◆ SHORT EXERCISE: Copy the lines below verbatim, starting at the line that contains "Go back to previous packet arrow" and stopping after the line that contains "click(x=22, y=238)".

[Rows of pointing data]
····················

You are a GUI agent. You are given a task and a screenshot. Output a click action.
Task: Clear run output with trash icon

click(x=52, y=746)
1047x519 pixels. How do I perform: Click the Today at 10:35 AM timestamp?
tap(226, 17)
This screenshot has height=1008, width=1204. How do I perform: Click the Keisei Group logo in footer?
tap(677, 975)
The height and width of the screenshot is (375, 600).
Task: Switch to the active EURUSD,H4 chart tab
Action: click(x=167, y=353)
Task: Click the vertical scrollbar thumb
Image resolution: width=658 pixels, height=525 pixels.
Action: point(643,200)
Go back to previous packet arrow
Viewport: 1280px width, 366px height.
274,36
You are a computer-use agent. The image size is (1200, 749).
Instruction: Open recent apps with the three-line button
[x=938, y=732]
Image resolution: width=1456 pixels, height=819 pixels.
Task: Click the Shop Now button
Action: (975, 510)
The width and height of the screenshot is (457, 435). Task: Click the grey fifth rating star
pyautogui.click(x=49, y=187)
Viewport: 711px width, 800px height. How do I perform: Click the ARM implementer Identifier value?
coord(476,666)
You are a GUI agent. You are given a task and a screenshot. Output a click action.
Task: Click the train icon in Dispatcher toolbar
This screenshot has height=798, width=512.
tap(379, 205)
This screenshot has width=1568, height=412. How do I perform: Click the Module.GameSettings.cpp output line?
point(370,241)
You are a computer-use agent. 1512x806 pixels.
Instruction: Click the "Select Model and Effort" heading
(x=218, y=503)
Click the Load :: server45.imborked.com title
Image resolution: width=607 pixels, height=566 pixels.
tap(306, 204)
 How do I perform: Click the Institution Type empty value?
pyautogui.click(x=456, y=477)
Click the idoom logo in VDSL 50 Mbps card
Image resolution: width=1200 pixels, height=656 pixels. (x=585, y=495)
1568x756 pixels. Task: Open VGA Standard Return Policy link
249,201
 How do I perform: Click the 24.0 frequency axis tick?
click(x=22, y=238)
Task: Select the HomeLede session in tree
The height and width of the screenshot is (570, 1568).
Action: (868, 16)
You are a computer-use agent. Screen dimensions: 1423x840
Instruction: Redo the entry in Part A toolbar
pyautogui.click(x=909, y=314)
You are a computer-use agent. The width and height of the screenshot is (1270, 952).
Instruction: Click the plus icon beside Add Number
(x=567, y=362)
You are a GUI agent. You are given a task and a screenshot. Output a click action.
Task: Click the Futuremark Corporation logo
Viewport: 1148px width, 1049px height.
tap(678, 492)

····················

◆ RESPONSE:
Go back to previous packet arrow
Viewport: 1280px width, 366px height.
274,36
You are a computer-use agent. The image size is (1200, 749).
Instruction: Open recent apps with the three-line button
[x=938, y=732]
Image resolution: width=1456 pixels, height=819 pixels.
Task: Click the Shop Now button
Action: (975, 510)
The width and height of the screenshot is (457, 435). Task: Click the grey fifth rating star
pyautogui.click(x=49, y=187)
Viewport: 711px width, 800px height. How do I perform: Click the ARM implementer Identifier value?
coord(476,666)
You are a GUI agent. You are given a task and a screenshot. Output a click action.
Task: Click the train icon in Dispatcher toolbar
This screenshot has height=798, width=512.
tap(379, 205)
This screenshot has width=1568, height=412. How do I perform: Click the Module.GameSettings.cpp output line?
point(370,241)
You are a computer-use agent. 1512x806 pixels.
Instruction: Click the "Select Model and Effort" heading
(x=218, y=503)
Click the Load :: server45.imborked.com title
Image resolution: width=607 pixels, height=566 pixels.
tap(306, 204)
 How do I perform: Click the Institution Type empty value?
pyautogui.click(x=456, y=477)
Click the idoom logo in VDSL 50 Mbps card
Image resolution: width=1200 pixels, height=656 pixels. (x=585, y=495)
1568x756 pixels. Task: Open VGA Standard Return Policy link
249,201
 How do I perform: Click the 24.0 frequency axis tick?
click(x=22, y=238)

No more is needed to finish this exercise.